Wednesday, December 5, 2012

How did Bernie Madoff Got Away with His Ponzi For So Long?

English: Bernard Madoff's mugshot
English: Bernard Madoff's mugshot
(Photo credit: Wikipedia)
Bernard Madoff ran the largest Ponzi scheme (in terms of amount of money involved) in US history, and it is difficult to track... just how far back did Bernie Madoff ran this Ponzi scheme?

The original thinking was that Bernie Madoff started the Ponzi after the 1987 stock crash. However, in early 2012, Federal prosecutors charged several Madoff employees in a conspiracy to defraud, alleging that Madoff's Ponzi scheme went all the back to the 1970's, and he had plenty of help along the way, despite his claim that he acted alone. Frankly, this Ponzi was so big he could NOT have acted alone.

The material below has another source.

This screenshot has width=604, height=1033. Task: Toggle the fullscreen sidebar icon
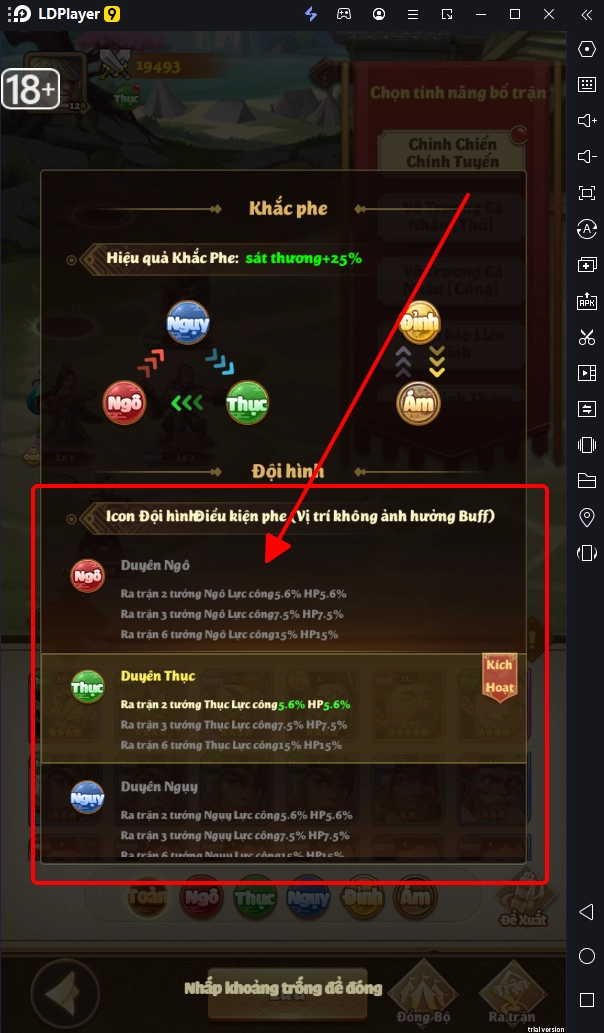point(586,192)
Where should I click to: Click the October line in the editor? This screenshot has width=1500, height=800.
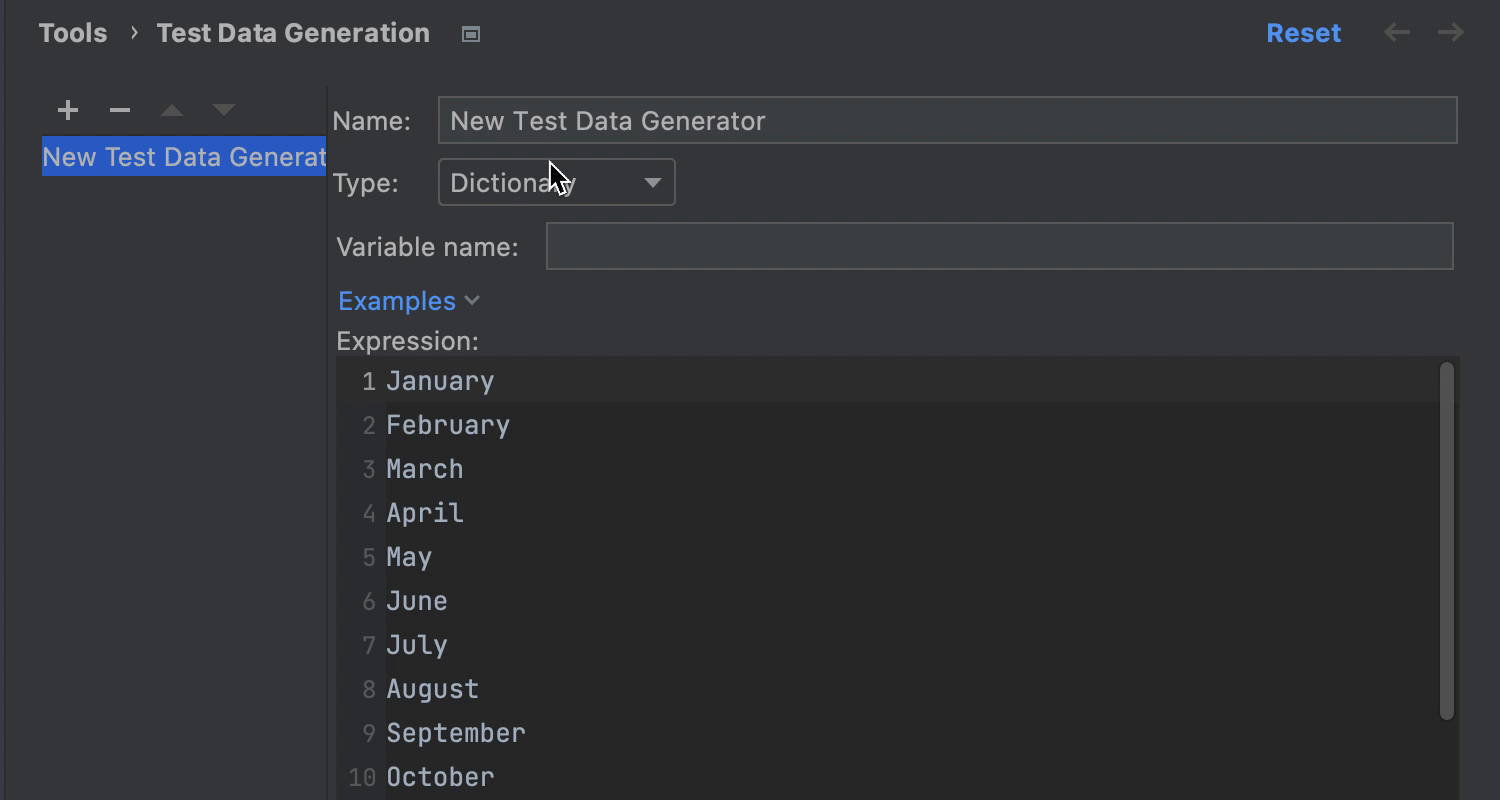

But there must have been a moment that he turned from honest trader to "pay Peter with Paul's money", right? According to a Madoff interview by Diana Henriques, author of Wizard of Lies, the Madoff story, Madoff claimed he could not remember such a transition. Which seems to suggest three scenarios:

  • He honestly can't remember (unlikely)
  • He remembers, but choose not to say it 
  • There was no such crossover: he had always been a scam
None of which is particularly comforting. 

But how did he convince people to leave him TENS OF BILLIONS OF DOLLARS? Through charm and supreme confidence in himself, that he can tell a lie with a straight face. Maybe he even convinced himself of the lie he had been telling. 

The most charming of scammers are so convinced of themselves they wear that like an armor, spiffy and shiny. After all, their job is to convince you that they are extraordinary, AND they will compliment you for believing in them, never mind the adage "Extraordinary results require extraordinary proof". They encourage you to believe the results WITHOUT extraordinary proof other than history (history of consistent returns) which can easily be faked. 

People who really do extraordinary work are not out there charming people. Steve Jobs can be charming at times, but he's at his best being a stern demanding boss who want something done, and is willing to berate people for those extraordinary results. 

Don't believe the charm, in other words.